First suggested by 22nd Bromley Scout Troop
Work together while you’re distanced to crack this life-size people puzzle.
Plan a session with this activity

You will need

  • Hoops, cones or other markers

Before you begin

  • Make sure you’ve risk assessed your meeting, and also have a COVID-19 safe risk assessment that’s been agreed by your line manager. You can check out more detailed guidance here
  • This game works for eight players. If you have more people, they’ll have to take it in turns to swap in and add their opinions from the sidelines. 


Safety checklist

Use the Safety checklist to help you plan and risk assess your activity.  Additional coronavirus-related controls to think about may include: 

  • Set up a hand washing station that you can use throughout the session. Everyone should wash their hands before and after they use equipment.
  • Remind everyone to stay socially distanced when moving around in the game.
  • Ensure hands are cleaned before using any equipment and again straight afterward.
  • Only one person should touch the hoops to lay them out at the start. Clean equipment between different users. 

Play the game

  1. The person leading the game should lay out nine hula hoops in a three by three grid on the ground.
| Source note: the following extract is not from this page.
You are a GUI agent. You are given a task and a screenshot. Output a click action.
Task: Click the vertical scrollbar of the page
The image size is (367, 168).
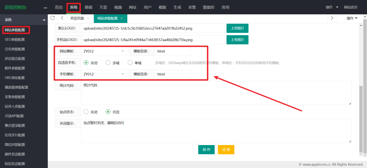pyautogui.click(x=361, y=107)
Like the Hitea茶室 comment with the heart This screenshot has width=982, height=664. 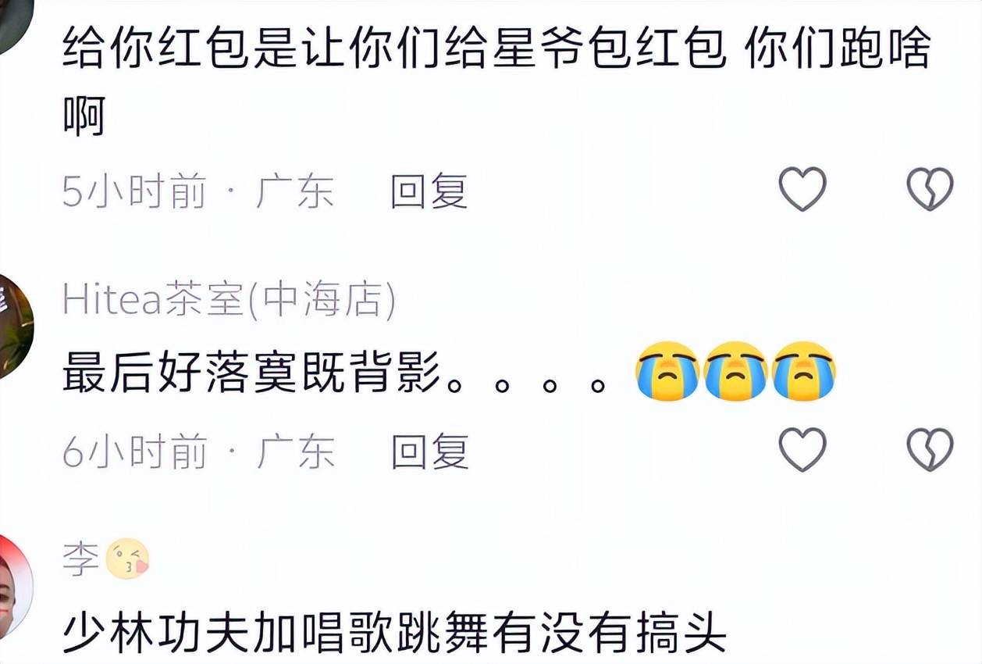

Make sure each hoop is at least two metres away from the next.
  2. Eight people should move onto the grid and stand in a hoop. There should be one empty spot left in the grid – to start off with, make sure this space is in a corner.
  1. The person leading the game should choose a player standing in a corner and explain that the first challenge is to move them into the empty space while following the rules: only one person can move at a time and people can only move if they're next to (not diagonally across from) the empty space. 
  2. Everyone should work together to move one by one until the chosen player is in the right corner. 
  3. The person leading the activity should set a new challenge, for example, moving an entire row of people from one side to the other (keeping them in the right order), rearranging everyone in order of height or age, or numbering people and asking them to get in order. 


This activity needed everyone to play their part in solving a problem. How did people work together to move around? People could think about how they waited their turn or let someone else move before them. Did people always agree on the best way to solve the problem? How did people decide what to do? Maybe they learned from their first challenge or tried a few different techniques. 


Active games

The game area should be free of hazards. Explain the rules of the game clearly and have a clear way to communicate that the game must stop when needed.

All activities must be safely managed. Do a risk assessment and take appropriate steps to reduce risk. Always get approval for the activity and have suitable supervision and an InTouch process.